This, as some lawmakers argue the state should stay out of the issue because it promotes a lifestyle they oppose. 

Conservatives showed up inside the board of education's room and demonstrated outside sending a clear message to the state board of education.

"Stop all the alleged social engineering when it comes to how transgender students are treated in state schools," said Sen. Patrick Colbeck (R-Plymouth). "They are actually using the teacher to go out and promote the LGBT lifestyle. This is social engineering to the nth degree."

But the president of the state board asserts the state has a responsibility to protect transgender students from bullying. And if the state does nothing?

"They are five times more likely to attempt suicide," said John Austin (D) SBE president. "They don't go to school, and they don't learn and they get bad grades because they are not engaged. All we need to do if we can, in our schools and hopefully our homes, is acknowledging them and try to help them succeed."

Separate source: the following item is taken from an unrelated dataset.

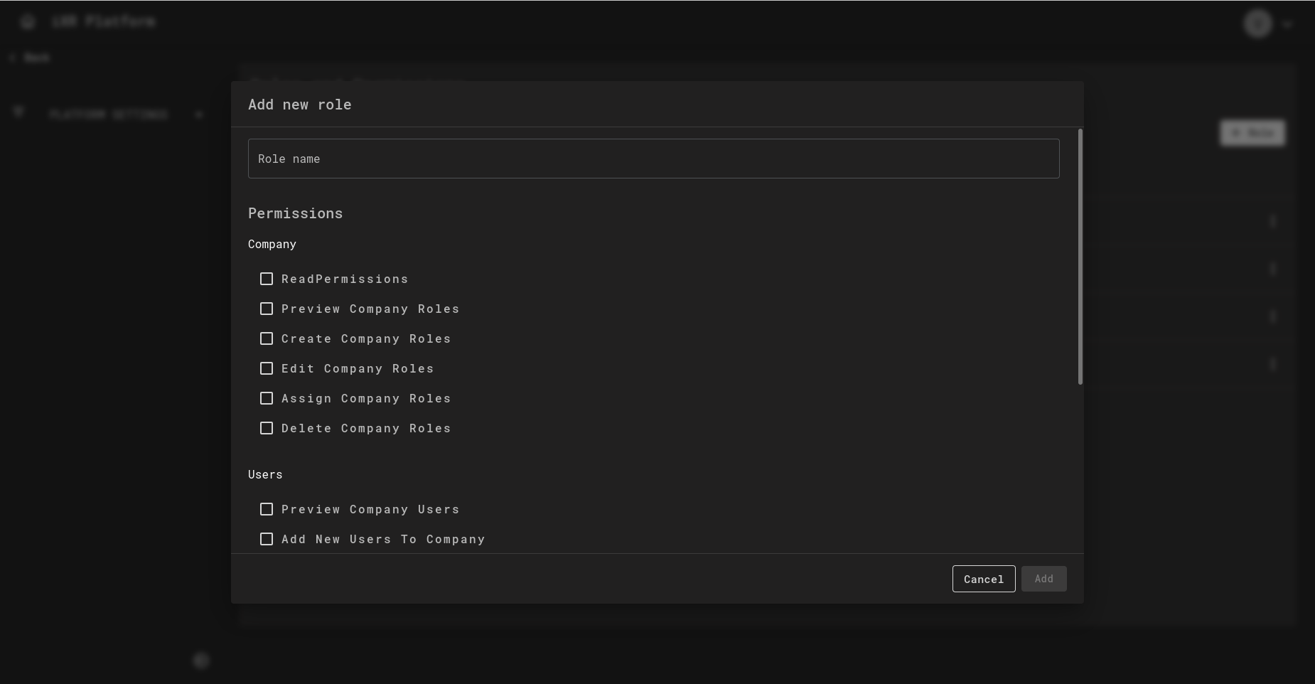Open the user avatar in top-right corner
This screenshot has width=1315, height=684.
[x=1257, y=23]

But one lawmaker says the state is already regulating any problems with its anti-bullying law.

FOX 2: "Does the state have a responsibility here?"

"No," said Rep. Phil Potvin (R-Cadillac). "I do not other than above taking care of children in general."

Much of the heated debate has centered on transgender students using the bathroom.

FOX 2: "This parent wants to protect all students from what?"

"People going into bathrooms with cameras and cell phones and taking videos, claiming they are transgender, maybe they are or maybe they aren't," said Tim Schmig, Michigan Association of Christian Schools. "I really want to protect all of the students in the state of Michigan."

There are also concerns that transgender could use locker rooms.

But Michigan School Supt. Brian Whitson thinks that provision of the voluntary guidelines might be removed.

"I'm not sure that we're going to make that our final policy," said Whitson.

The board says it wants parental input on all this and will make a final decision soon.